The basil and fresh lemon pull together the flavors of all the fresh veggies vegetables and mozzarella into an amazing flavorful salad combination.
I have a cherry tomato shrub on my back patio that is full of green fruit.
It’s just a matter of time before this bush is littered with my favorite summer vegetable.
While I used store bought grape tomatoes this time, next time I plan to use homegrown tomatoes for this summer fresh sweet corn salad.
Summer sweetcorn salad ingredients
To make this summer sweet corn salad, you will need:
Corn: You’ll need three cooked medium ears, sliced and the kernels sliced off the cob. But grab a few extra ears to enjoy later in the week.
Cucumber: Any kind will do as long as you peel and dice it for this salad.
Tomatoes: Grape tomatoes work best in this salad because they are small and super sweet.
Avocado: Check the stem to make sure it is still attached and give the avocado the squeeze test. It should yield slightly.
Mozzarella: Fresh is best. I like to use the mini balls also called “ciliegine.”
Basil: I grown this herb fresh in my garden but it’s available at any grocery near the tomatoes.

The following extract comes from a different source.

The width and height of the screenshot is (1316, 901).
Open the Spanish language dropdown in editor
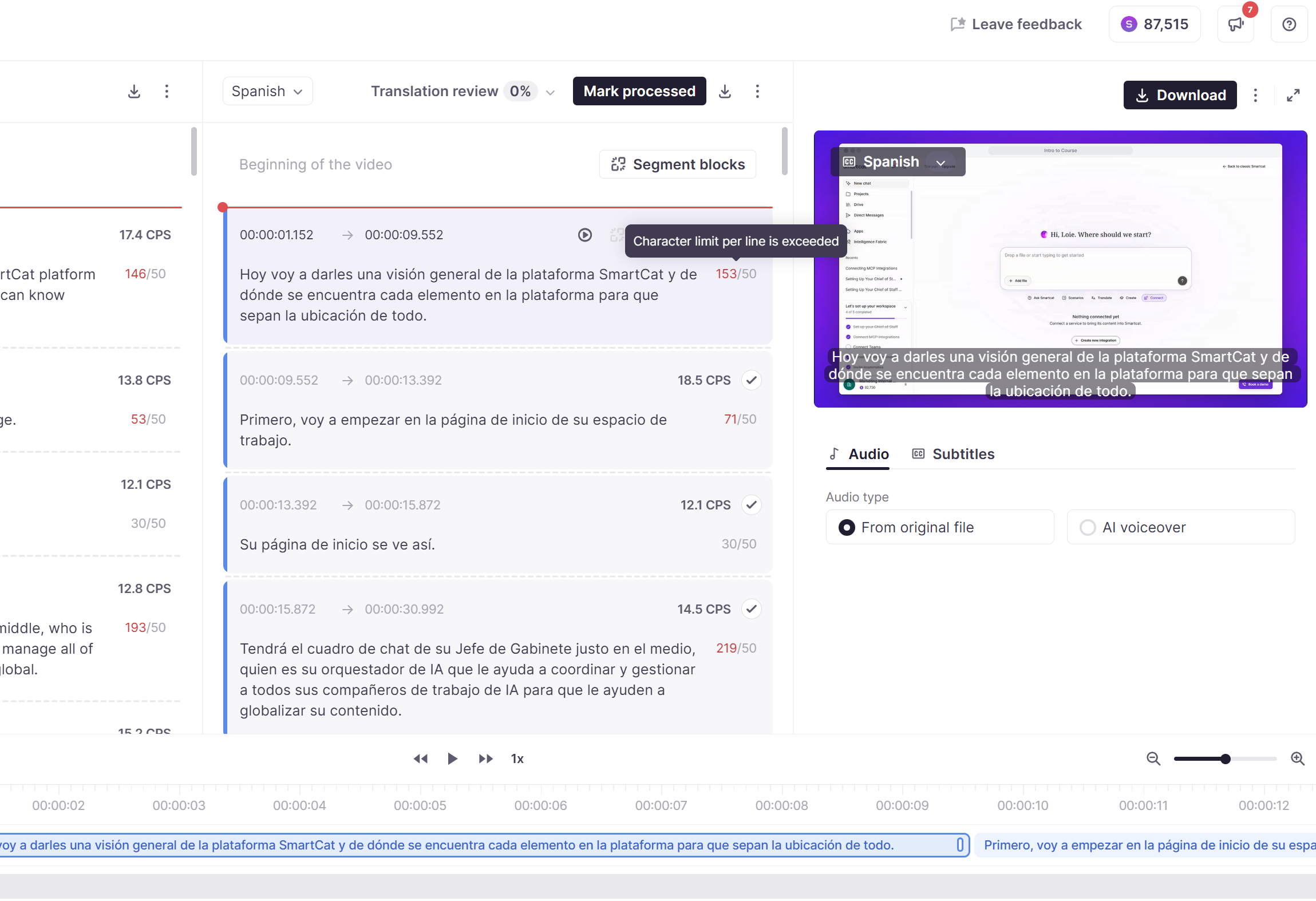[x=267, y=92]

Lemon: One fresh lemon squeezed over the salad helps marry all the flavors together.
Salt and pepper: Salt draws out of the flavors of the vegetables.
How to make this easy corn salad recipe
Bring a large pot of water to a boil. Shuck the corn and remove the silk.
Add the corn to the boiling water and boil for 4 minutes.
Remove the corn from the boiling water using tongs and place in a large colander and run under cold water.
Slice the corn kernels off the cob on a cutting board using a sharp knife and place in a big bowl.
If the cobs are still hot to handle, use a paper towel to hold one end of the cob while slicing off the kernels.
Meanwhile slice the tomatoes, dice the cucumber and avocado and add to the bowl.
Add the mozzarella cheese and chopped fresh basil.
Cut a fresh lemon in half and squeeze both halves over the sweetcorn salad and stir to mix.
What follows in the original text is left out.